Repeat only the lines below from the one containing "[Ajouter Marseille aux favoris] (24, 559)" through the one containing "Hôtel télétravail (15, 800)", inclusive, exactly as written.
== Segment start ==
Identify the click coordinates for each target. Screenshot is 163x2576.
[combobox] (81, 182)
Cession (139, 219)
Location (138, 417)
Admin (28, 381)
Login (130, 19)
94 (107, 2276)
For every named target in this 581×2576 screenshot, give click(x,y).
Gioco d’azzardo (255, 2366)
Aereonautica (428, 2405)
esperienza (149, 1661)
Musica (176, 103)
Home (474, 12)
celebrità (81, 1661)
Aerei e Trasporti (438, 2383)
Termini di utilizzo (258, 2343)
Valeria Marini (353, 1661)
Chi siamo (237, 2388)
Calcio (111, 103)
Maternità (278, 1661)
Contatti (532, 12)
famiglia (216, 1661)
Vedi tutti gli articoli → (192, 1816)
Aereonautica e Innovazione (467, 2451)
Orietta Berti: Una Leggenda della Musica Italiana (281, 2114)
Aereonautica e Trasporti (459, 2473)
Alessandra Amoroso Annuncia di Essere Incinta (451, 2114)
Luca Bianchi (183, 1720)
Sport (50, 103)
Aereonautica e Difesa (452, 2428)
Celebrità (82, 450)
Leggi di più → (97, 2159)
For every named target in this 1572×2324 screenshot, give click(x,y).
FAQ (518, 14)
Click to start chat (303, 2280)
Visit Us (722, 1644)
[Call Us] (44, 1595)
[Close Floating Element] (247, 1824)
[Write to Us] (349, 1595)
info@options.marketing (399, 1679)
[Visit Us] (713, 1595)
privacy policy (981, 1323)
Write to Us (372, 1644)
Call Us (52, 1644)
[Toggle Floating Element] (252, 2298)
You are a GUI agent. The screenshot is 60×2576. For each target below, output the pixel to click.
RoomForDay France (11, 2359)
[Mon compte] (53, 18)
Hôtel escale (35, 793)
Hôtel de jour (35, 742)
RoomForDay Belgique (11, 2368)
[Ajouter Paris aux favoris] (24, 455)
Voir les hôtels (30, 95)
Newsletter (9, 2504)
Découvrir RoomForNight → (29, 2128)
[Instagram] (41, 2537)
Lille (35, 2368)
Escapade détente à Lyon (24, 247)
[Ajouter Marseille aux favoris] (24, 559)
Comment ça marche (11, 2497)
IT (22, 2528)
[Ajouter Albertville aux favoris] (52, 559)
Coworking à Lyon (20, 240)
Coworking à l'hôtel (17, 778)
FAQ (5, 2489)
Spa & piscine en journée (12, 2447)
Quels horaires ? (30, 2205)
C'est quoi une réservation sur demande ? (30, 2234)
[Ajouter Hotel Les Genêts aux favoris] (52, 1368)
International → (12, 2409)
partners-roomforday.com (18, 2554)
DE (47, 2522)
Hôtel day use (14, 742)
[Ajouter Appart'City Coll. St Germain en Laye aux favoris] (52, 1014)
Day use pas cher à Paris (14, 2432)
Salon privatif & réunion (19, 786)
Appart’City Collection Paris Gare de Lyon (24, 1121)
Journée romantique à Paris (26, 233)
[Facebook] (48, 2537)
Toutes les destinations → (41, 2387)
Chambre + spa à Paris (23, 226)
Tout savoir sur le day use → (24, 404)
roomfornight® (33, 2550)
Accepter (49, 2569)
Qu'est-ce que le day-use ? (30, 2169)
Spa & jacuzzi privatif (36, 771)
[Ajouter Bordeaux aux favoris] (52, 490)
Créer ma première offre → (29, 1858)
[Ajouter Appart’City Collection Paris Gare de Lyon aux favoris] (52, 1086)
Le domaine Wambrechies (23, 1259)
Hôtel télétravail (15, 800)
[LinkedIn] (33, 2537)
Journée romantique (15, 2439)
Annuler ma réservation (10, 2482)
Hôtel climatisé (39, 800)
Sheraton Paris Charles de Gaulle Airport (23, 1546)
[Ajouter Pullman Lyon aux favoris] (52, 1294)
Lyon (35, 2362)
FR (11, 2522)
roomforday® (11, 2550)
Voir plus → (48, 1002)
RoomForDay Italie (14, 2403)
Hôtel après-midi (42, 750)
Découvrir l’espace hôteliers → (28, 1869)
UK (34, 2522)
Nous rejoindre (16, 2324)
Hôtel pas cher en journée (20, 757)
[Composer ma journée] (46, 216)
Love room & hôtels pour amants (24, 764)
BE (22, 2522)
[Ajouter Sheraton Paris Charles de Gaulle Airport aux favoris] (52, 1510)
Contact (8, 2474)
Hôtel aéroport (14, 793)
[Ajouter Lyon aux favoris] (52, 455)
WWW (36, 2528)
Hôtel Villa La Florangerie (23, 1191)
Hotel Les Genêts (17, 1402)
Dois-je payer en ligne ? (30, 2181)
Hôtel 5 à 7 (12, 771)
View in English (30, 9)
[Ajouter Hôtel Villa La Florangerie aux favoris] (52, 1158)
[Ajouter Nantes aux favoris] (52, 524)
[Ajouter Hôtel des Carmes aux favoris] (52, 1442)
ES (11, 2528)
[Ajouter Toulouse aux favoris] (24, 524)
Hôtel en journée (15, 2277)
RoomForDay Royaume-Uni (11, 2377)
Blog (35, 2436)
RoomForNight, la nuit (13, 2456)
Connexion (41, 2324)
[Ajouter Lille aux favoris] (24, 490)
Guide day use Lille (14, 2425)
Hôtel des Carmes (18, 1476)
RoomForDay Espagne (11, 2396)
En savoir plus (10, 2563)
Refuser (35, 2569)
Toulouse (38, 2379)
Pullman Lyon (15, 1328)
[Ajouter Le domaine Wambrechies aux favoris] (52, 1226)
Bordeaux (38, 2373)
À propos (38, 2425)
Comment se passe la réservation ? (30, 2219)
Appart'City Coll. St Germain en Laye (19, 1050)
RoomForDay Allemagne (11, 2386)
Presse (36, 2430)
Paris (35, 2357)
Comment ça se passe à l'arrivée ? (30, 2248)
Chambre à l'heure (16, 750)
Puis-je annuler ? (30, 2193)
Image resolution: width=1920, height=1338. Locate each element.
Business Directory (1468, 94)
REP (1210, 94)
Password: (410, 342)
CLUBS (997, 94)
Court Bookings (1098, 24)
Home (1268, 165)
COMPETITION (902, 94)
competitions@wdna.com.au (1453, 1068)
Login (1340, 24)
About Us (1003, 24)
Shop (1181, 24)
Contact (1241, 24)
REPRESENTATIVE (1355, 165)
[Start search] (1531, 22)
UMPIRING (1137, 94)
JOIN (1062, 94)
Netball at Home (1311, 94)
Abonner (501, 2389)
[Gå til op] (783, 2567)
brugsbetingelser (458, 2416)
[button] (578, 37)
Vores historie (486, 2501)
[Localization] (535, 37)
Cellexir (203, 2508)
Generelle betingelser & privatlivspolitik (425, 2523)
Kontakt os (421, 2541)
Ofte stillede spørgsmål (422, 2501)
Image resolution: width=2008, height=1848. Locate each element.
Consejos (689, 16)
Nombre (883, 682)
== Segment end ==
[Written answer]:
[Ajouter Marseille aux favoris] (24, 559)
Comment ça marche (11, 2497)
IT (22, 2528)
[Ajouter Albertville aux favoris] (52, 559)
Coworking à Lyon (20, 240)
Coworking à l'hôtel (17, 778)
FAQ (5, 2489)
Spa & piscine en journée (12, 2447)
Quels horaires ? (30, 2205)
C'est quoi une réservation sur demande ? (30, 2234)
[Ajouter Hotel Les Genêts aux favoris] (52, 1368)
International → (12, 2409)
partners-roomforday.com (18, 2554)
DE (47, 2522)
Hôtel day use (14, 742)
[Ajouter Appart'City Coll. St Germain en Laye aux favoris] (52, 1014)
Day use pas cher à Paris (14, 2432)
Salon privatif & réunion (19, 786)
Appart’City Collection Paris Gare de Lyon (24, 1121)
Journée romantique à Paris (26, 233)
[Facebook] (48, 2537)
Toutes les destinations → (41, 2387)
Chambre + spa à Paris (23, 226)
Tout savoir sur le day use → (24, 404)
roomfornight® (33, 2550)
Accepter (49, 2569)
Qu'est-ce que le day-use ? (30, 2169)
Spa & jacuzzi privatif (36, 771)
[Ajouter Bordeaux aux favoris] (52, 490)
Créer ma première offre → (29, 1858)
[Ajouter Appart’City Collection Paris Gare de Lyon aux favoris] (52, 1086)
Le domaine Wambrechies (23, 1259)
Hôtel télétravail (15, 800)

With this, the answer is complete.